When Shopify Makes Sense

  • You sell custom, branded, or handmade products where your story and brand are the differentiator
  • You want to own the customer relationship and build a repeat-purchase base
  • You are building a long-term brand and want control over pricing, promotions, and presentation
  • You are comfortable with (or willing to learn) digital marketing — Shopify alone does not bring you customers, you must drive traffic

Shopify Limitations

  • You are responsible for driving all traffic — no built-in audience
  • Monthly cost regardless of sales volume
  • You handle all customer service, returns, and fulfilment logistics
  • Time investment to set up and maintain the store

Head-to-Head Comparison

FactorTakealotShopify
Built-in audienceYes — millions of SA buyersNo — you drive traffic
Brand controlLow — Takealot's branding dominatesFull — your own brand experience
Customer dataNo — Takealot owns itYes — yours to keep
Setup difficultyModerate (approval required)Low to moderate
Fees10%–20% per sale + fulfilmentR400–R1,300/month + 3.5% payment fee
Best forCommodity/known productsBranded/unique/niche products

The Best Strategy: Use Both

Many successful SA e-commerce sellers use Takealot for volume and cash flow while building their Shopify store for brand building and higher margins. Takealot brings immediate buyers; Shopify builds long-term brand equity and customer relationships. If your product and margins allow it, starting on both simultaneously is a viable strategy.
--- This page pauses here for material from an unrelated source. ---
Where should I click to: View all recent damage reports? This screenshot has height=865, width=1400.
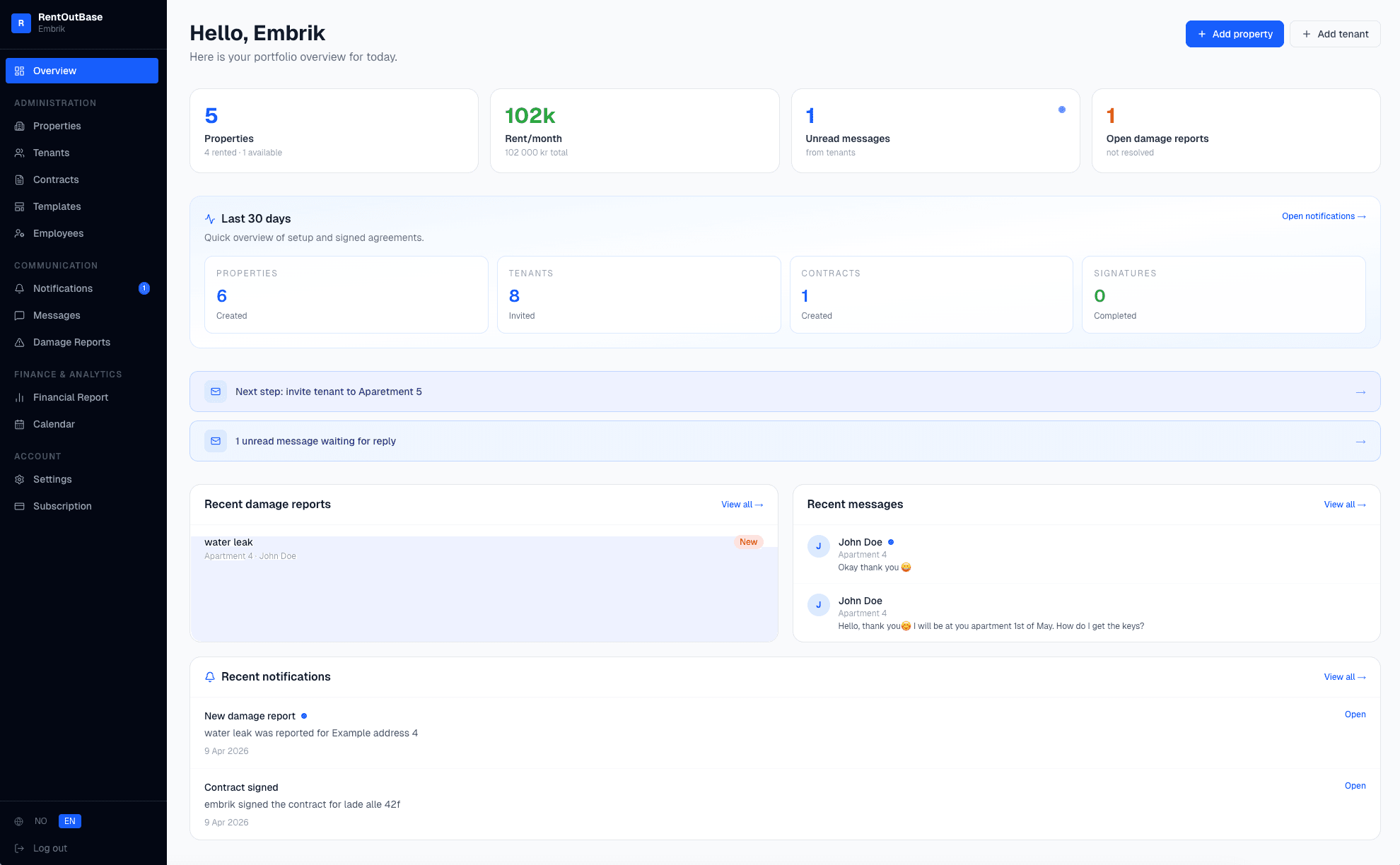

Frequently Asked Questions

Can I sell the same products on Takealot and Shopify at the same time?
Yes. Takealot does not require exclusivity. Many SA sellers maintain both channels. Price your Shopify products competitively (you can price lower since you keep more margin without Takealot's commission) and use Shopify for bundle deals and loyalty offers that Takealot does not support.

What products cannot be sold on Takealot?
Takealot prohibits adult content, second-hand items (other than through specific programmes), dangerous goods, prescription medicines, and counterfeit products. Review the full prohibited products list on the Takealot Seller Portal before listing.